Skip to content

Conversation

mislav
Copy link

@mislav mislav commented Jun 15, 2025

When Test_parser() iterates over the myriad test pages in the suite, if any parsed text for an article doesn't match what's in the expected.html fixture, the test will generate a failure message using DiffPrettyText from diffmatchpatch.

This diff formatter will output the complete text with the additions and removals marked up with ANSI escape sequences for terminal colors green and red. While this is alright for shorter text, some of the test pages are really long, and even when the mismatch is with just one word or one line, the entire text would always be printed together with the test failure, making the overall Test_parser result much harder to scroll through and comprehend.
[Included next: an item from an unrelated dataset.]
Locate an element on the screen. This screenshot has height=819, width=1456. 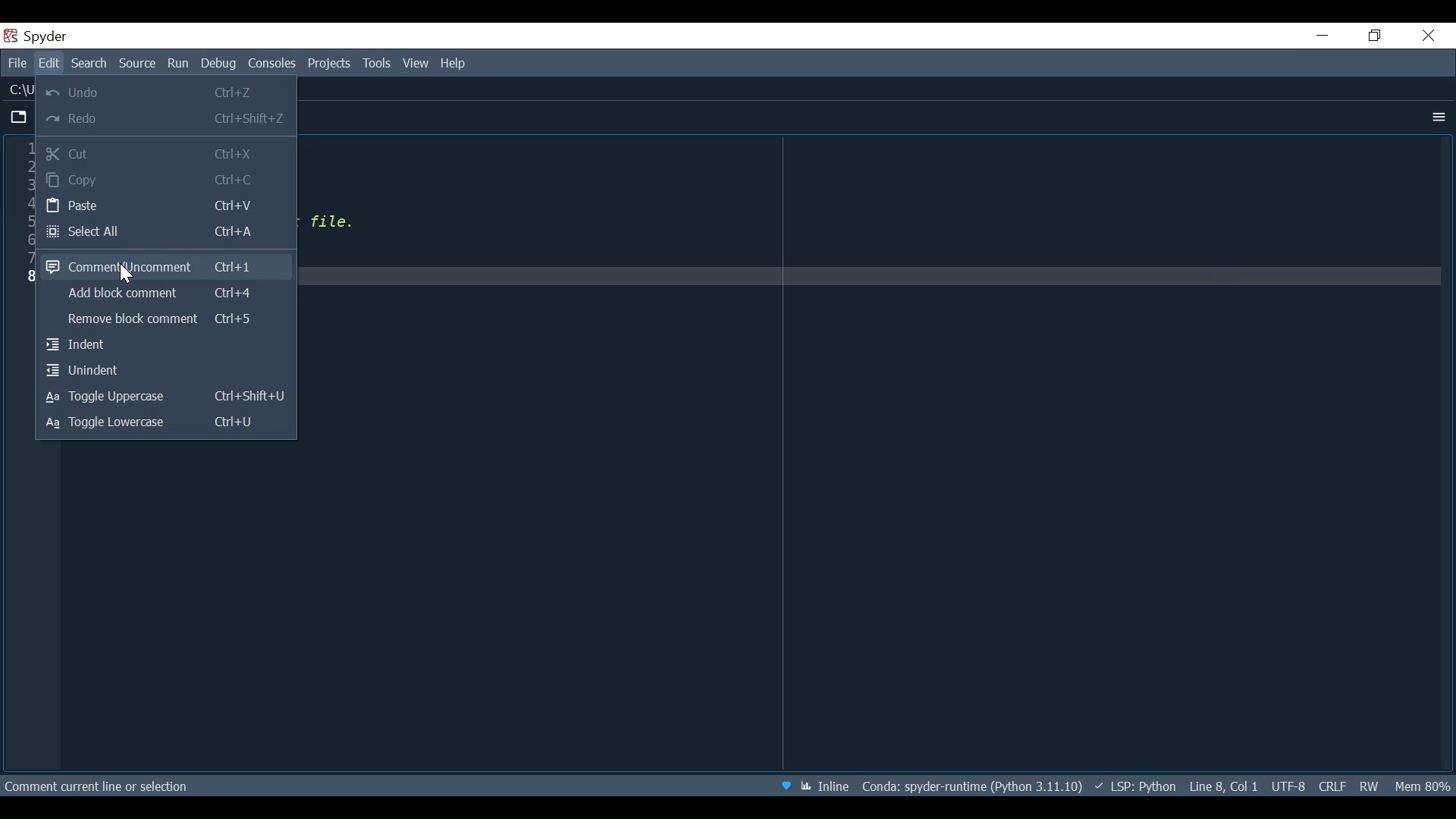
More Options is located at coordinates (1436, 116).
I was inspired to make this improvement after I tried to fix some bugs I found with go-readability. When I made a change to the parser implementation, sometimes that would affect the text content of the extracted article and Test_parser would start failing, but the output was always way too long and almost impossible to detect the actual cause of the failure.

This change replaces the test failure message with a diff generated in a way that long passages of text are truncated with <...>. Furthermore, this adds diff markers {+ +} for additions and [- -] for removals, the same markers as with word diff mode from git-diff(1). These could make the additions or removals more visible to people who don't see a big difference between colors green and red.

Example test failure, where previously the test output was several terminal viewports long: notice the diff addition {+widely used +} and removal [- or optimizing your document-]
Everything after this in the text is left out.